The document underscores a “cloud-first” policy urging organizations to consider the best data storage options, including overseas services that might be cheaper or offer better features. DSIT claims this guidance reinforces existing laws and reflects a trend where some public sector bodies have been using overseas data storage for years, with this practice dating back to 2013.
However, this guidance comes in contrast to the Government Security Classification Policy, which until June 2023 restricted the use of non-UK cloud services. Owen Sayers, a seasoned enterprise architect, points out that the guidance seems to acknowledge the reality that critical data has already been processed on offshore platforms, despite previous warnings against it.
Public sector data on international cloud services surged after major providers like Amazon Web Services (AWS) and Microsoft opened UK data centers in late 2016. The transition away from British providers was significant, as seen in G-Cloud sales data—AWS’s sales went from £2.93m before its UK center to £149m within the next 57 months, totaling over £1.1bn since then. Similarly, Microsoft experienced increased sales after establishing its UK region.

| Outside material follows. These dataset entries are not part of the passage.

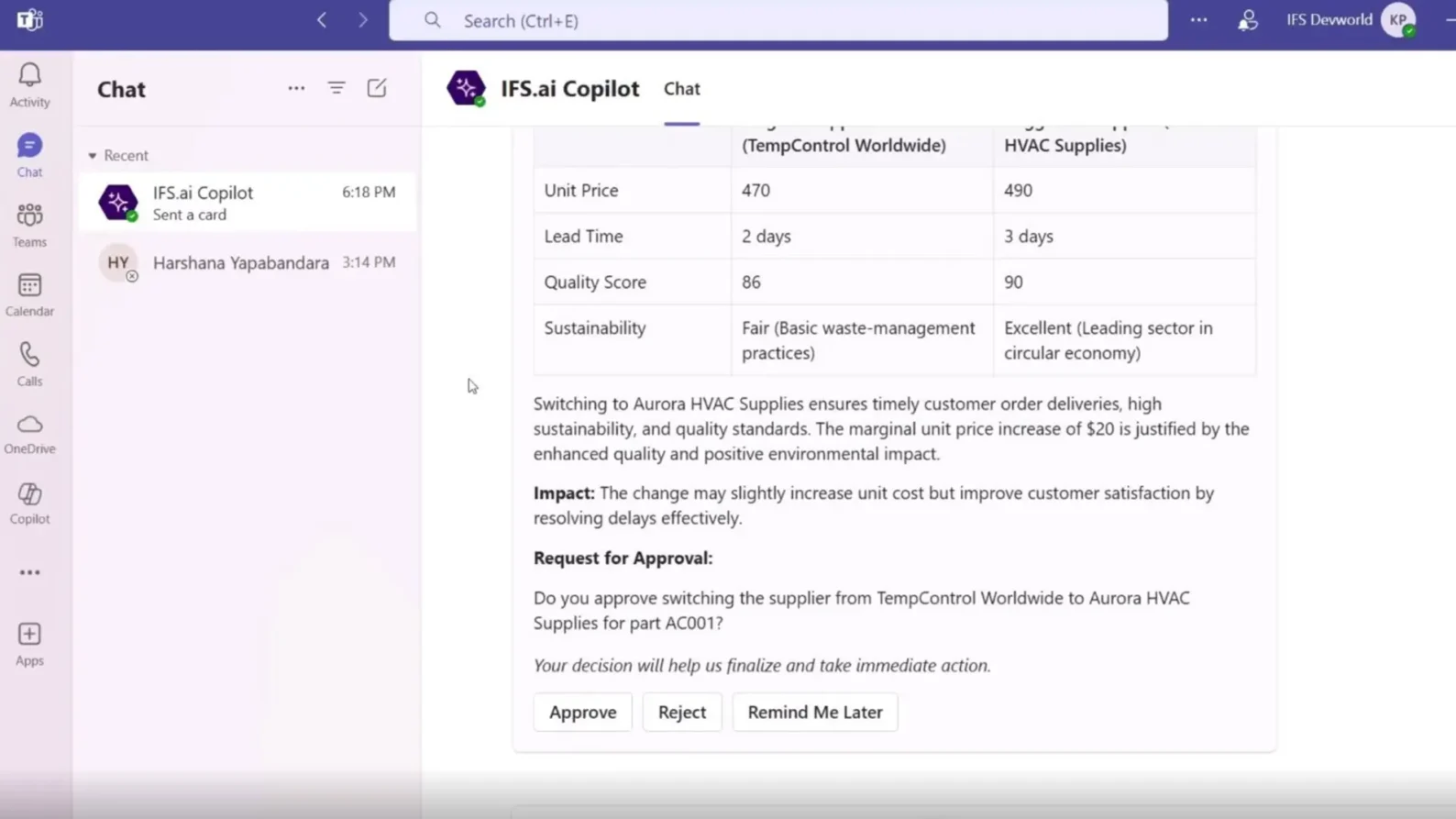This screenshot has width=1456, height=819.
Task: Select the Chat tab in IFS.ai Copilot
Action: pos(681,89)
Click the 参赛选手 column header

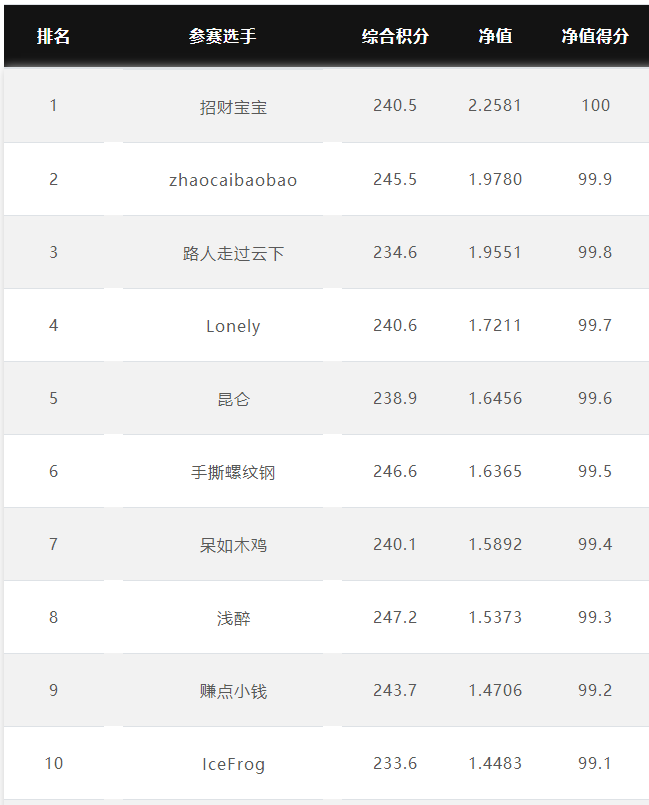tap(222, 36)
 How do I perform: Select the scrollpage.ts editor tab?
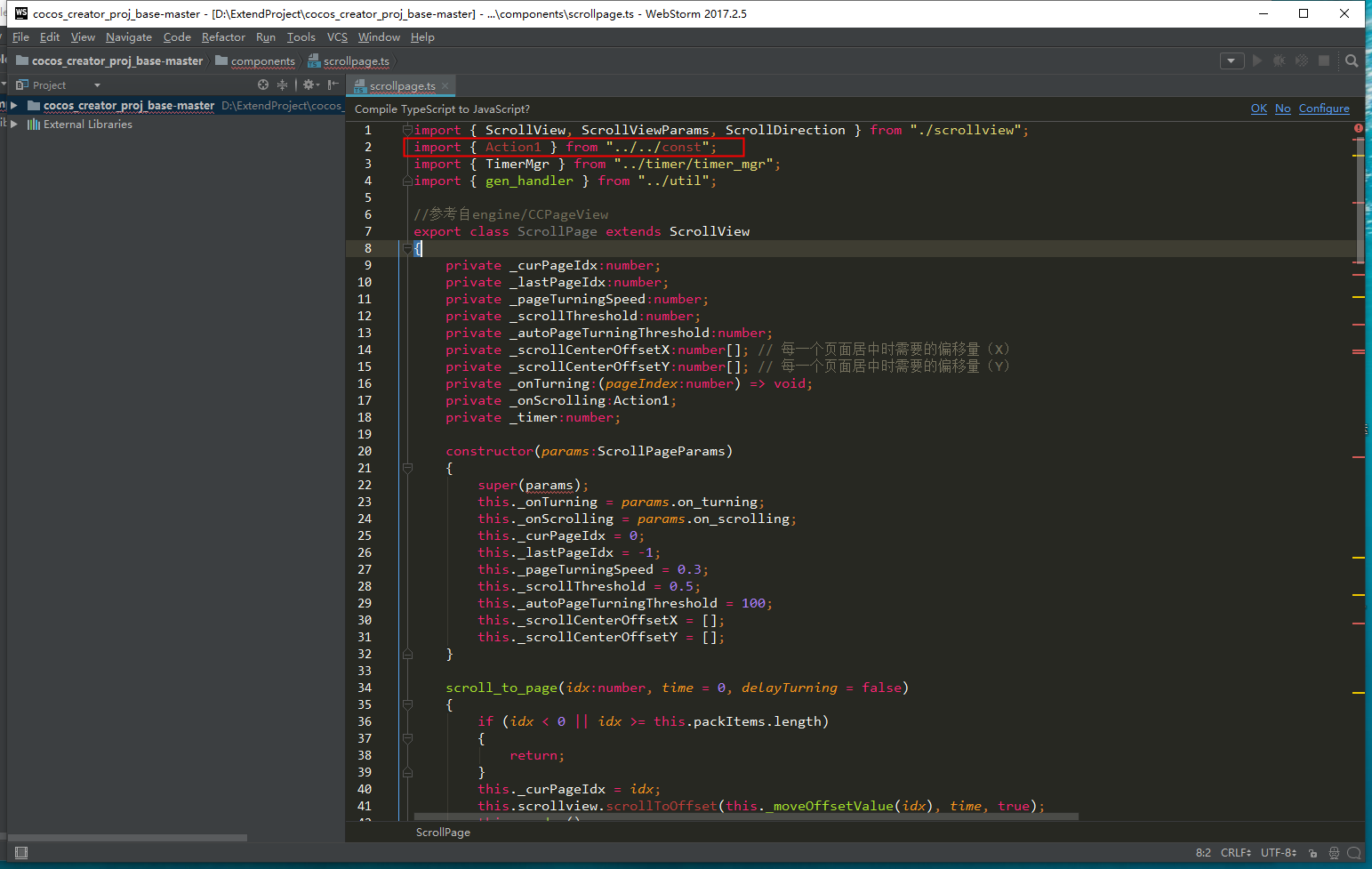point(402,86)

Yet, questions about data sovereignty persist. In summer 2024, Microsoft disclosed it couldn’t guarantee the sovereignty of policing data stored in its public cloud. This raises concerns about how much government data may have already been stored abroad.
Sayers finds the new DSIT guidance noteworthy because it explicitly suggests that public sector organizations should seek out overseas options if they provide better pricing or innovation. He highlights the contradiction between these recommendations and the government’s recent push to establish the UK as a technology leader, particularly in artificial intelligence (AI).
The UK government’s 50-point AI opportunities action plan, introduced in January 2025, promises to build sovereign AI capabilities through significant investments in supercomputing and enhanced datacenter capacity. This raises concerns about how the recent guidance aligns with these ambitious plans.
In what appears to be a contradictory strategy, DSIT’s document states that not all cloud regions are equal, suggesting that public sector organizations shouldn’t restrict their options to the UK. Critics like Mark Boost, CEO of British cloud provider Civo, argue that the guidance undermines the UK economy and tech market by encouraging organizations to seek cheaper solutions abroad.
Boost insists that this move could harm British businesses and drive taxpayer money overseas, undermining investments in the UK’s tech capabilities. He emphasizes the potential dangers of outsourcing sensitive data and points to the availability of robust domestic cloud providers that can meet these needs without compromising security.
DSIT maintains that encouraging the use of overseas data centers will promote competition and improve IT resilience. However, Boost remains skeptical, arguing that processing sensitive data across borders exposes it to foreign legal systems, which is a significant risk for government departments.
Nicky Stewart from the Open Cloud Coalition echoes the sentiment, agreeing on the need to modernize public services but questioning the competitive claims made in the DSIT guidance. She suggests that rather than seeking foreign options, the government should address competition issues identified by the Competition and Markets Authority to bolster the UK cloud market.
When contacted, a DSIT spokesperson reiterated the government’s commitment to fostering a competitive cloud market that supports both domestic and international providers, emphasizing the benefits of using overseas data centers while assuring data security and compliance.